障害だからこうするとか、認知症だからこうするではなく、ゆっくりと対応して、その人がやりたいことを聞き出す時間を、一般社団法人だと取ることができる。「自分は精神障害者になるのか」という心の壁を取り除くのは難しいこと。その状況で支援センターに預けてしまうと、支援策が本人に合ったもになるとは限らない。行政的な横断は色んなところで話し合わなくてはいけないが、自分たちのレベルでは、先に行政の窓口を紹介して良いのだろうか、その人のことを十分考えられないままに、制度に当てはめてしまって良いのかと、考えている。

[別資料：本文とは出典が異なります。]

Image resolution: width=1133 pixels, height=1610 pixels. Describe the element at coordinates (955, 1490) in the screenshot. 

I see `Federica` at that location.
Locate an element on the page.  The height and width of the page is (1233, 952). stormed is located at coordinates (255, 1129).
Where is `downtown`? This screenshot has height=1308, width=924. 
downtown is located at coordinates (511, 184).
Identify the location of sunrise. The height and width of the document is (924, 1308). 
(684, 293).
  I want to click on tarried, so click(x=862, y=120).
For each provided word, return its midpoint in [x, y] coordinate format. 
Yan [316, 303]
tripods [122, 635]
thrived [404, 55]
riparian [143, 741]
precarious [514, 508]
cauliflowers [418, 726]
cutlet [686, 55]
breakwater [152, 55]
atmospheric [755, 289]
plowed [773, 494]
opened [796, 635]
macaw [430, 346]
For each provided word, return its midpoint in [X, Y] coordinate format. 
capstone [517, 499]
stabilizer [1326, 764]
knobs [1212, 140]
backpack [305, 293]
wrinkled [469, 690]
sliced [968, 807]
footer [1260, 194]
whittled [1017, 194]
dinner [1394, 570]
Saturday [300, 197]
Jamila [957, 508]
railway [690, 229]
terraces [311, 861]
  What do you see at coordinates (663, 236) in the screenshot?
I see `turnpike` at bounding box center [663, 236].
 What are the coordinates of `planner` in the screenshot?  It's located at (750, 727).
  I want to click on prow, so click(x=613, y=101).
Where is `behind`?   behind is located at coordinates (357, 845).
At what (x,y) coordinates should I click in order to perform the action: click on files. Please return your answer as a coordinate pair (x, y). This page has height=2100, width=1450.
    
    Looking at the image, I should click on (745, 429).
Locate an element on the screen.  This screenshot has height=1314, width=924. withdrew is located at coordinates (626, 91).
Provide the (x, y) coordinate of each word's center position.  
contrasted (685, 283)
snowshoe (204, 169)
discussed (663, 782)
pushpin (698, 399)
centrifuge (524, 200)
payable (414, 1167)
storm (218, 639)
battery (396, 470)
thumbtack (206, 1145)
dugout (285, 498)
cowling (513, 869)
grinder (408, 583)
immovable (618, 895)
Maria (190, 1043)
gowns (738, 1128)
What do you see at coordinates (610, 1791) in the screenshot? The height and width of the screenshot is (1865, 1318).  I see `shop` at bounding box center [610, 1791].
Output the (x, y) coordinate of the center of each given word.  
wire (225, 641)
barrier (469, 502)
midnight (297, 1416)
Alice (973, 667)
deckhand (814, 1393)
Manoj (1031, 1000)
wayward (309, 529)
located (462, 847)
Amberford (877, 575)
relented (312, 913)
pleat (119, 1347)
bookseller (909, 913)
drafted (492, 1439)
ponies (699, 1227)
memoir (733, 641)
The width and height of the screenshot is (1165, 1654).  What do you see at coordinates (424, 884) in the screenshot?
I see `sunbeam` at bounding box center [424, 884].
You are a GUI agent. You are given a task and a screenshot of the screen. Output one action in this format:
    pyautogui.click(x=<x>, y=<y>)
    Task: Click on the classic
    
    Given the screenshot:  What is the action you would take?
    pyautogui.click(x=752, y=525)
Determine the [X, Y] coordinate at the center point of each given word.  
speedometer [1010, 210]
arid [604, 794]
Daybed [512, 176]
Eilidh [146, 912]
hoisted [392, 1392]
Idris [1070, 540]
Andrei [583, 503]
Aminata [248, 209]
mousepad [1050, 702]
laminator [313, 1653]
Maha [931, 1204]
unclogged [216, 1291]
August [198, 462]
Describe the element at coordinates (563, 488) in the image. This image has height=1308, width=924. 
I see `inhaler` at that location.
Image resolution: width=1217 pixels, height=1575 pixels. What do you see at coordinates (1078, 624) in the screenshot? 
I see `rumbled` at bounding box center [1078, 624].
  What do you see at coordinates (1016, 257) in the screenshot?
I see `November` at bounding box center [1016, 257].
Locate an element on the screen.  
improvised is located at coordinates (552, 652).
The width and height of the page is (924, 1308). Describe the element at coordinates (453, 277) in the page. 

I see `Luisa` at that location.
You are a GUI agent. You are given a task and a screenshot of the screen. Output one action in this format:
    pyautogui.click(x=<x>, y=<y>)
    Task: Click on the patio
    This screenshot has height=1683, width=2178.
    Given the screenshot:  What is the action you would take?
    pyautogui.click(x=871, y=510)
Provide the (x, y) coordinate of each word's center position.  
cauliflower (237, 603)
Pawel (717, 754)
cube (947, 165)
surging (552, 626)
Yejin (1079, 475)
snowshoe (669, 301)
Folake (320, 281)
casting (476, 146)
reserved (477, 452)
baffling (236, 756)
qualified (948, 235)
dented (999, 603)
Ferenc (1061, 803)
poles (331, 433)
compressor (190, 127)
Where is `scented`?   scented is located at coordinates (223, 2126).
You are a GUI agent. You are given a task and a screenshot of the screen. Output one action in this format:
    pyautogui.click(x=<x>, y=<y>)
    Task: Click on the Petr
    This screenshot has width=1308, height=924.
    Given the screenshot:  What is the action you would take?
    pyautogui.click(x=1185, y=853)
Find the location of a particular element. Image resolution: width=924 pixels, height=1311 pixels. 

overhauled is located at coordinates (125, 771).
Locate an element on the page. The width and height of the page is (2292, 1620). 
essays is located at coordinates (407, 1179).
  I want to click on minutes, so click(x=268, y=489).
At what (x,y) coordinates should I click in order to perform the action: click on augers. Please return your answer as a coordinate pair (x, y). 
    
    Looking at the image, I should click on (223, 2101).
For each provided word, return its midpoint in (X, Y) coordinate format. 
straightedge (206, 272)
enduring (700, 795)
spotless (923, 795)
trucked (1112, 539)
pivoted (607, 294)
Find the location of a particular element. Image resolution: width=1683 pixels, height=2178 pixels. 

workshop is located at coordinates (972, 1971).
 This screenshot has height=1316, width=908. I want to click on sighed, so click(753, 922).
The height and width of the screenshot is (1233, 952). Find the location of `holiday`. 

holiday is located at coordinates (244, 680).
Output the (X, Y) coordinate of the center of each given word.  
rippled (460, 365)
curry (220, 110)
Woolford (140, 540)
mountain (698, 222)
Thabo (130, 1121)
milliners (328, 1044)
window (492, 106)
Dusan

とお話してくださいました。このコメントからも、そしてDカフェを始めこれまでの取組の考え方からも、松本さん達がいかに当事者の、その人の意思や考え、主体性を大事にしているかが分かります。全国各地で認知症の人や家族を支えようと、活動が行われていますが、ともすれば実施主体のやりたいことが中心になってしまい、当事者その人の意思が反映されなくなってしまいかねません。最初から今でも、常に当事者の意見を聞くことに徹底し、当事者のやりたいことを実現していこうとする、認知症の人を中心にした取組が、町田市で行われている認知症の取組の特徴であり、最も大事な点だと感じました。